While Great Basin National Park’s upper elevations are beautifully blanketed in deep snow (usually until at least late June), creekside hikes become snowshoe strolls and the rare shield  formations and “draperies” inside the stunning Lehman Caves system are just as cool (well, and warm, for that matter) in winter as they are in summer. Heat things up back in Ely with one of the state’s best chorizo burgers at Racks Bar & Grill.


Love this place? Learn what you can do to help care for the land we cherish and keep it accessible for future generations.

Experts Only: Black Rock Desert

Gerlach and beyond

First things first: Despite its Burning Man fame, the Black Rock Desert—especially the fabled Playa—is not for the casual rent-a-car weekend warrior in any season. However, if you have the right adventure-mobile (4×4 plus high-clearance, packed with plenty of supplies), a worthy crew, and are sufficiently versed in Nevada’s Dirt Road Code, this 1.2-million-acre swathe of far-flung, high-desert majesty can be your wintertime wonderland. 

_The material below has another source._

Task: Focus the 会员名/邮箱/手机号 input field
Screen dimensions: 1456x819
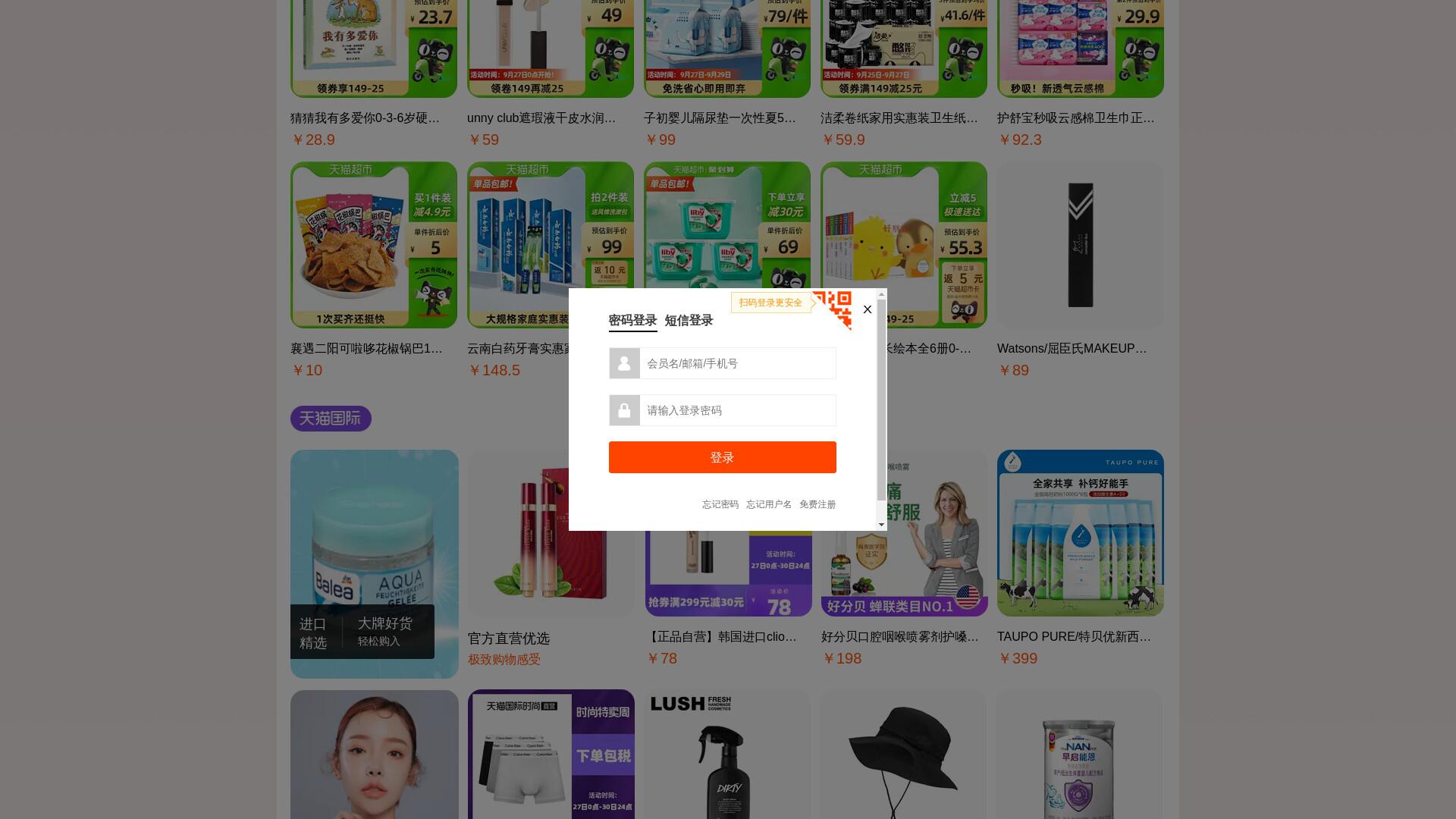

Unless you’re camping (which you can do almost anywhere), we recommend base-camping in the community of Gerlach, “Center of the Known Universe,” at Bruno’s Country Club, Motel & RV Park—the go-to Black Rock Desert staging ground since 1952. 

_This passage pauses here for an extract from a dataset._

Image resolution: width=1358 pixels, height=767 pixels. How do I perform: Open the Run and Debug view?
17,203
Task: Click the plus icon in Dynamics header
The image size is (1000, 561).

Day trip to magical destinations like the whimsical, mile-long, art installation-dotted track of Guru Road; the solar-powered, landscape-inspired, 1974-founded, husband-and-wife ceramics workshop and art studio known as Planet X Pottery; and even (if you’re up for a bumpy journey) Soldier Meadows Hot Springs

Then toast the day’s exploits back at Bruno’s with Picon Punches (Nevada’s unofficial state cocktail) and ravioli that’s unchanged from the way the late Bruno learned it in the Old Country.

Travel Nevada Pro Tip

If it’s anything other than bone-dry, DON’T DRIVE ON THE PLAYA.  Check recent conditions with Friends of Black Rock or a Gerlach business before coming.